# Metadata

* **client_id**: Every client’s unique ID.
* **variation**: Indicates if a client was part of the experiment.
* **visitor_id**: A unique ID for each client-device combination.
* **visit_id**: A unique ID for each web visit/session.
* **process_step**: Marks each step in the digital process.
* **date_time**: Timestamp of each web activity.
* **clnt_tenure_yr**: Represents how long the client has been with Vanguard, measured in years.
* **clnt_tenure_mnth**: Further breaks down the client’s tenure with Vanguard in months.
* **clnt_age**: Indicates the age of the client.
* **gendr**: Specifies the client’s gender.
* **num_accts**: Denotes the number of accounts the client holds with Vanguard.
* **bal**: Gives the total balance spread across all accounts for a particular client.
* **calls_6_mnth**: Records the number of times the client reached out over a call in the past six months.
* **logons_6_mnth**: Reflects the frequency with which the client logged onto Vanguard’s platform over the last six months.

In [None]:
import pandas as pd
import seaborn as sns
import matplotlib.pyplot as plt
import numpy as np
import scipy.stats as st
from scipy.stats import ttest_ind
from scipy.stats import pearsonr
from scipy.stats.contingency import association
from scipy import stats
import glob
from scipy.stats import chi2_contingency
from statsmodels.stats.proportion import proportions_ztest

# EDA & Data Cleaning

* Dataset Exploration

In [None]:
df_final_demo = pd.read_csv("C:\\Users\\etsus\\Desktop\\IRONHACK\\PROJECT 5-6 Vanguard\\DATA\\RAW_DATA\\df_final_demo.txt", sep=",")
df_final_experiment_clients = pd.read_csv("C:\\Users\\etsus\\Desktop\\IRONHACK\\PROJECT 5-6 Vanguard\\DATA\\RAW_DATA\\df_final_experiment_clients.txt", sep=",")
df_final_web_data_pt_1 = pd.read_csv("C:\\Users\\etsus\\Desktop\\IRONHACK\\PROJECT 5-6 Vanguard\\DATA\\RAW_DATA\\df_final_web_data_pt_1.txt", sep=",")
df_final_web_data_pt_2 = pd.read_csv("C:\\Users\\etsus\\Desktop\\IRONHACK\\PROJECT 5-6 Vanguard\\DATA\\RAW_DATA\\df_final_web_data_pt_2.txt", sep=",")
df = pd.concat([df_final_demo,df_final_web_data_pt_1,df_final_web_data_pt_2], ignore_index=True)
df = df.copy()

In [None]:
df = df.drop(['calls_6_mnth'], axis=1).reset_index()
df.columns = df.columns.str.lower()
df['gendr'] = df['gendr'].str.replace('X', 'U')
df["date_time"] = pd.to_datetime(df["date_time"])
df = df.rename(columns={
    'clnt_age': 'age',
    'gendr':'gender',
    'bal': 'balance'
})
df.dropna(thresh=3, inplace=True)
# df.duplicated().sum() # 0

In [None]:
df_merged = pd.merge(df, df_final_experiment_clients, on='client_id' )
df_merged.reset_index(inplace=True)
df.to_csv('cleaned_one.csv')

In [None]:
df.hist(figsize=(15, 20), bins=60, xlabelsize=10, ylabelsize=10, color="salmon");

In [None]:
df.describe()

# Client behavior analysis

* Who are the primary clients using this online process?

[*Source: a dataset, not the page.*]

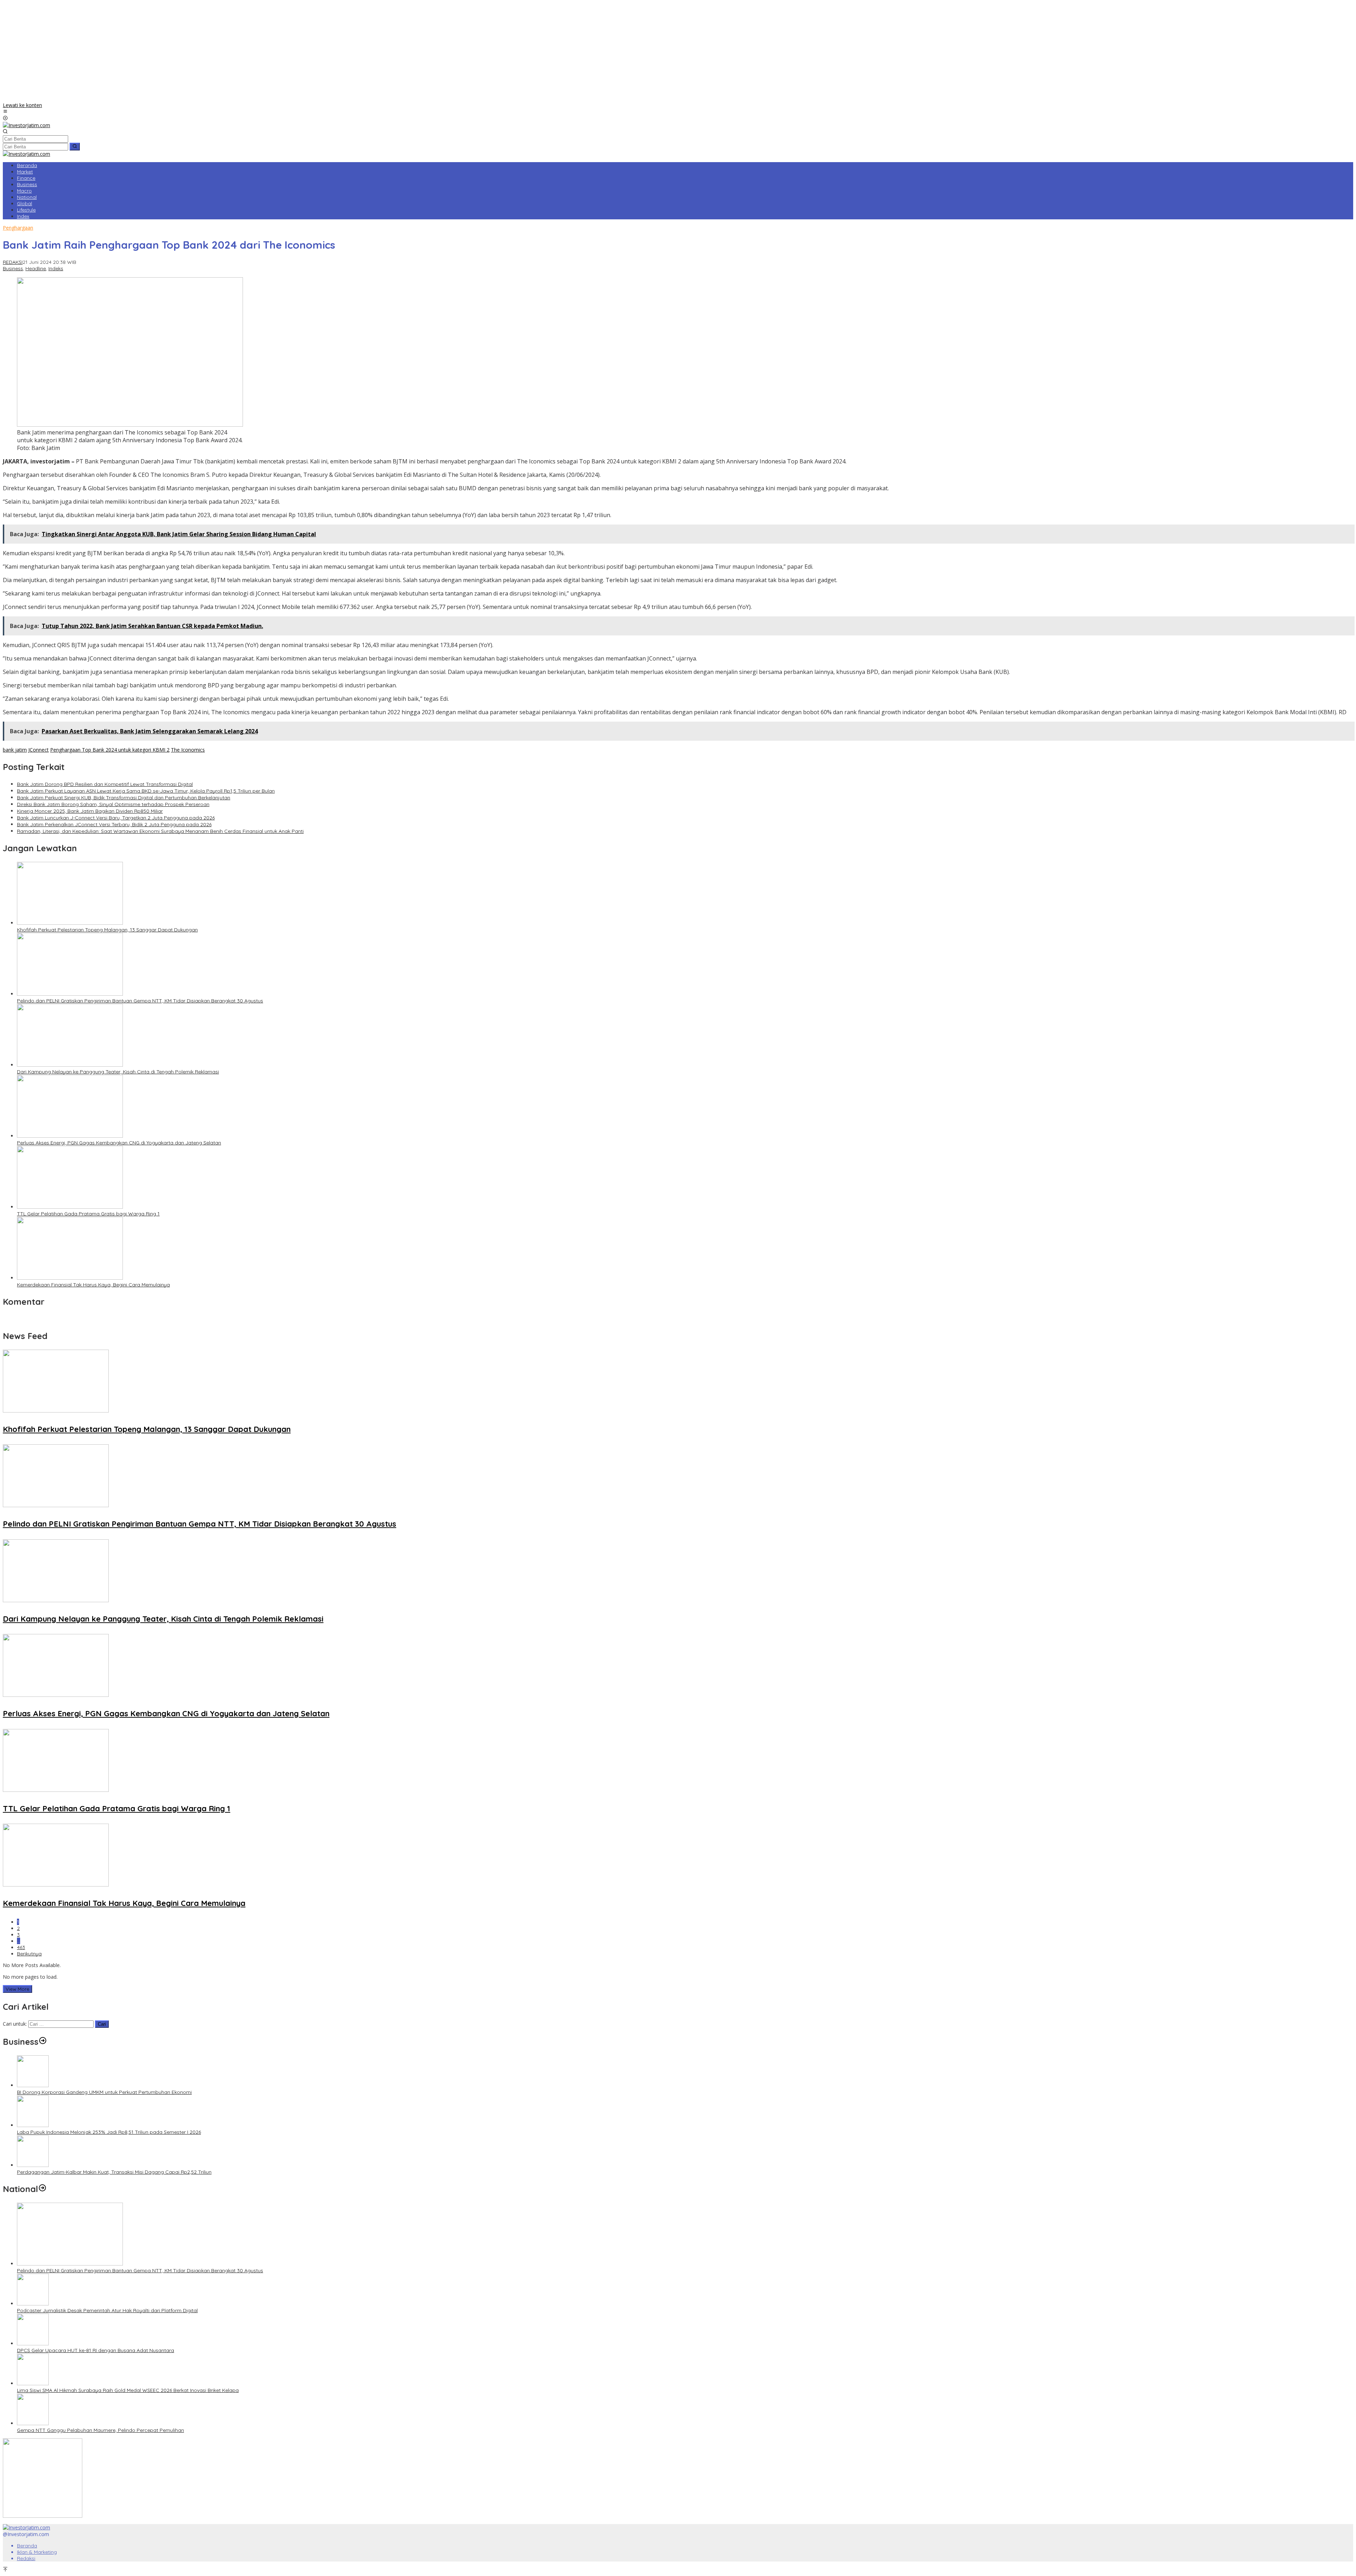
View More (17, 1989)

**Answer:** Average age is 46, equaly female and male users (34% each and 32% Unknown) (Since range of ages is wide I created labels for age groups and years for owned accounts) 

* Are the primary clients younger or older, new or long-standing?

**Answer:**  First I made labels depending on usage time.Primary usage group are 46 year old's using website between 5-10 years

In [None]:
average_age = df['age'].mean()
median_age = df['age'].median()
most_gender = df['gender'].value_counts()
total_count = df['gender'].count()
percentage_gender = (most_gender / total_count).round(2) * 100
#average_age.round(2), percentage_gender
bins = [0, 18, 35, 55, 100]
labels = ['Underage', 'Young Adult', 'Adult', 'Senior']
filtered_age = df['age_group'] = pd.cut(df['age'], bins=bins, labels=labels, right=False)
sns.countplot(data=df,palette="vlag", x='gender', hue='age_group')
plt.legend(loc='upper center', bbox_to_anchor=(0.5, -0.1), shadow=True, ncol=2)

In [None]:
bins = [0, 18, 35, 55, 100]
labels = ['Underage', 'Young Adult', 'Adult', 'Senior']
filtered_age = df['age_group'] = pd.cut(df['age'], bins=bins, labels=labels, right=False)
sns.countplot(data=df,palette="vlag", x='gender', hue='age_group')
plt.legend(loc='upper center', bbox_to_anchor=(0.5, -0.1), shadow=True, ncol=2)

In [None]:
bins = [0, 3, 5, 10, 100]
labels = ['Under 3', 'Between 3-5', 'Between 5 - 10 ', 'Over 10']
filtered_time_account = df['time_group_by_years'] = pd.cut(df['clnt_tenure_yr'], bins=bins, labels=labels, right=False)
sns.countplot(data=df,palette="vlag", x='time_group_by_years', hue='age_group')
plt.legend(loc='upper center', bbox_to_anchor=(0.5, -0.1), shadow=True, ncol=2)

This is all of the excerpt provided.